■ **DIRECTIONS FOR THIS TASK**: Begin at the line that contains "Where should I" and continue to the end of the records. Rewrite those lines with "permalink" changed to "direct link", keep everything else the same, and leave out the pictures.

■ **EXCERPTED DATA**:
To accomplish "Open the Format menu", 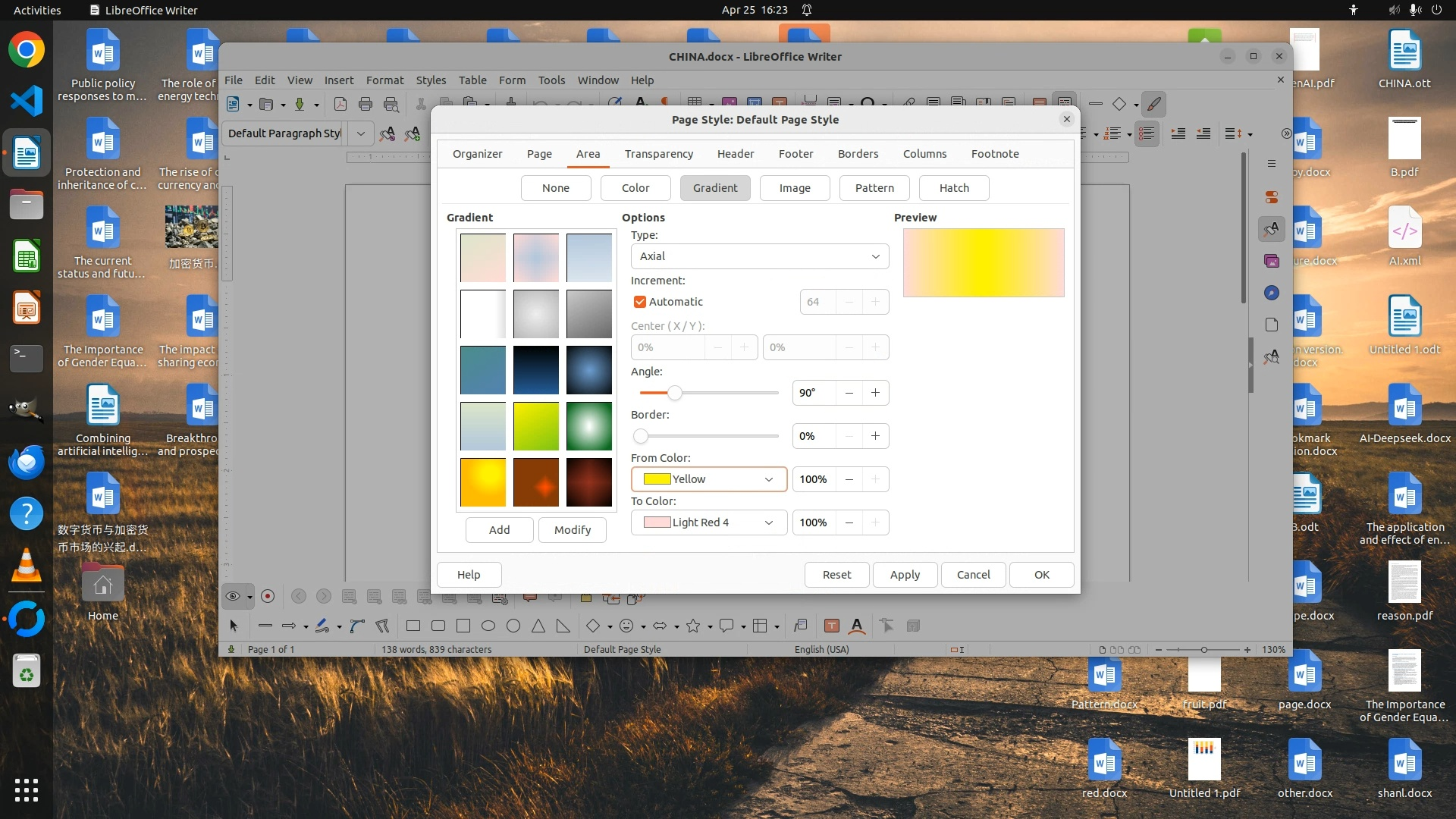I will point(384,80).
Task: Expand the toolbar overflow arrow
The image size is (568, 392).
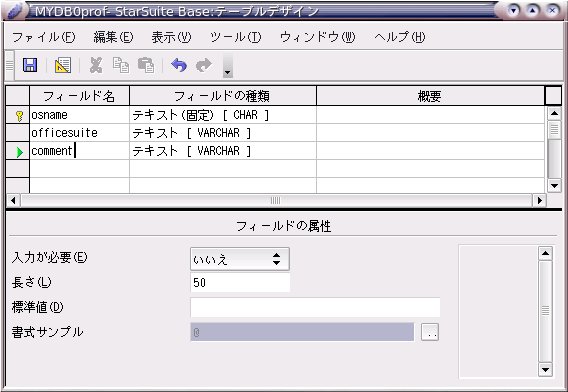Action: coord(227,66)
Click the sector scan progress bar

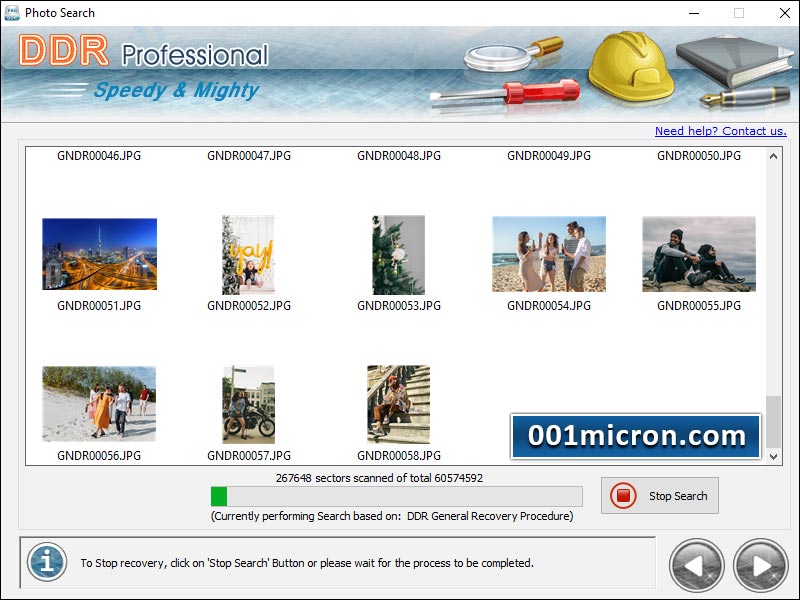pos(396,496)
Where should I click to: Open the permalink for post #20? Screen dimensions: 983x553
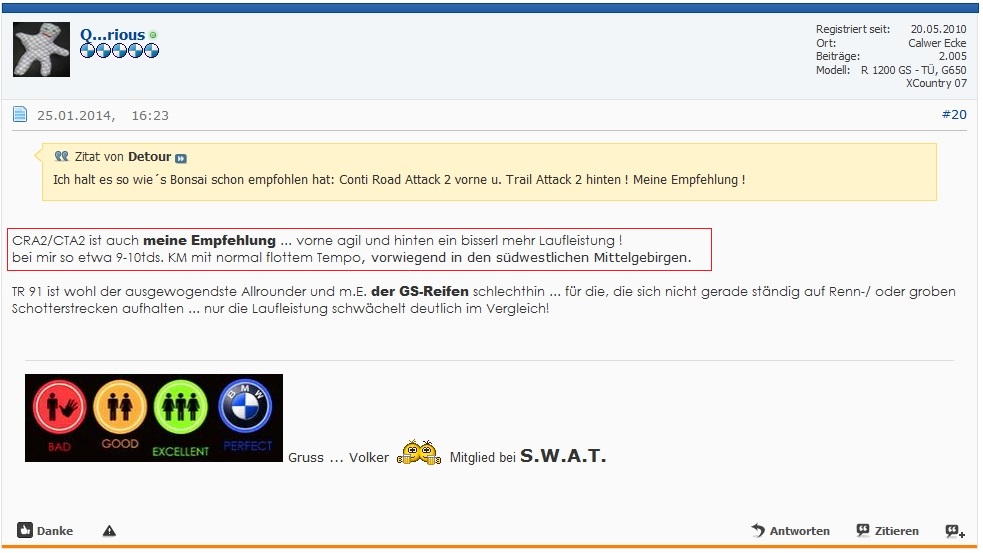[953, 115]
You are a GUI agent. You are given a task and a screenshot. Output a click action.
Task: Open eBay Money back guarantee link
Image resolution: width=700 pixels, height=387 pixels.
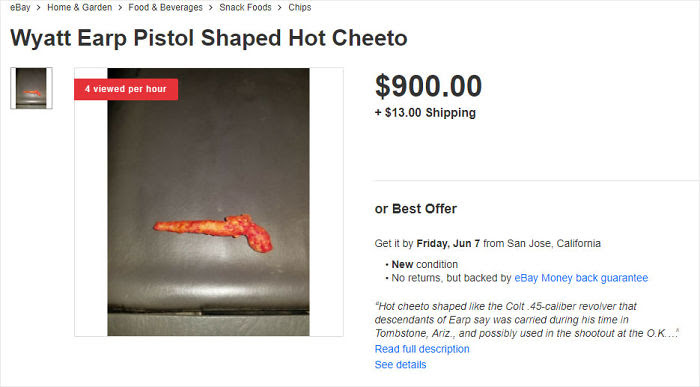click(x=581, y=278)
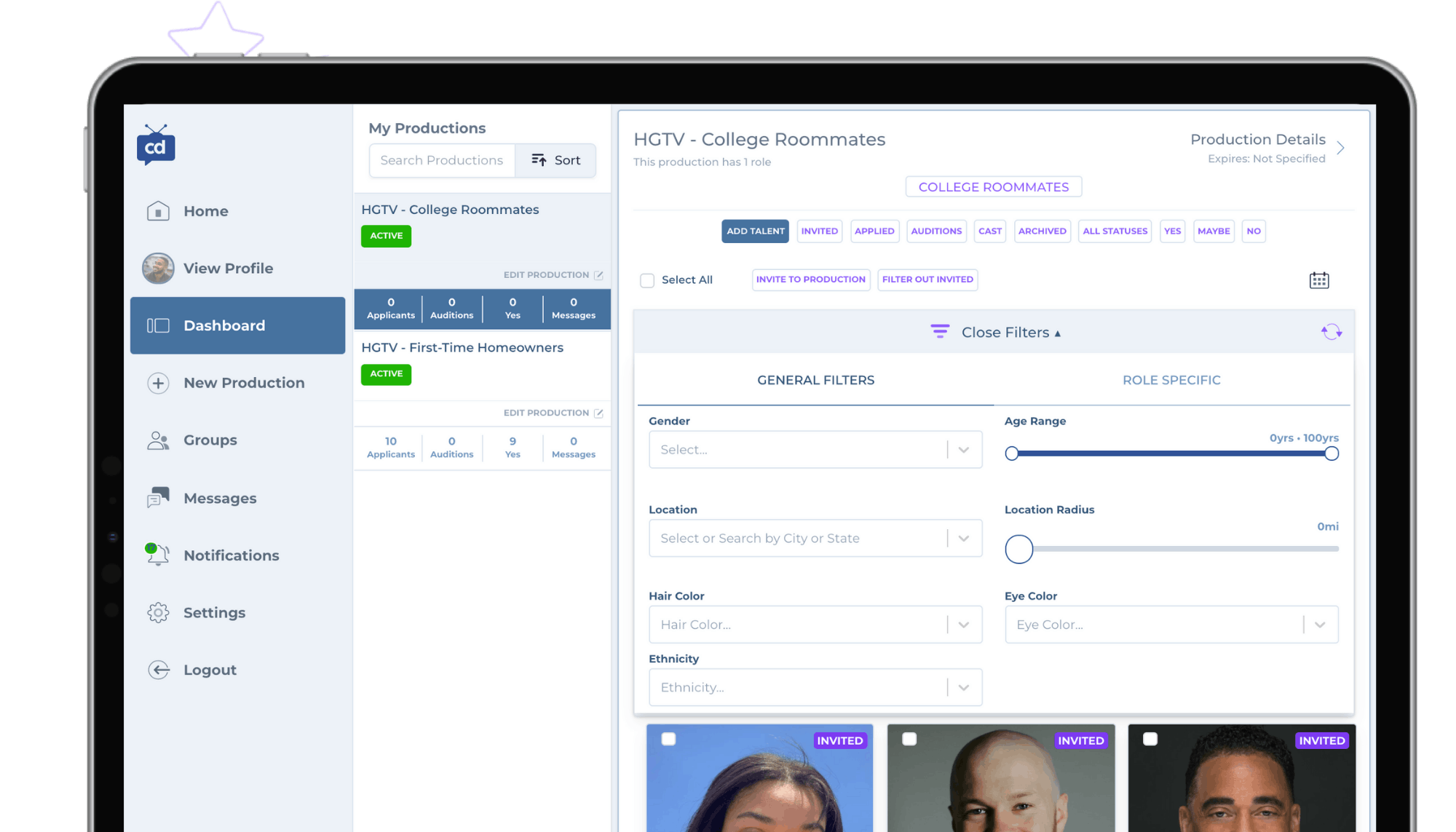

■ **THE OUTPUT**:
Where should I click to: Open the direct link for post #20? Screen dimensions: 983x553
[953, 115]
You are a GUI agent. You are given a task and a screenshot. Output a click action.
Task: Open eBay Money back guarantee link
Image resolution: width=700 pixels, height=387 pixels.
click(x=581, y=278)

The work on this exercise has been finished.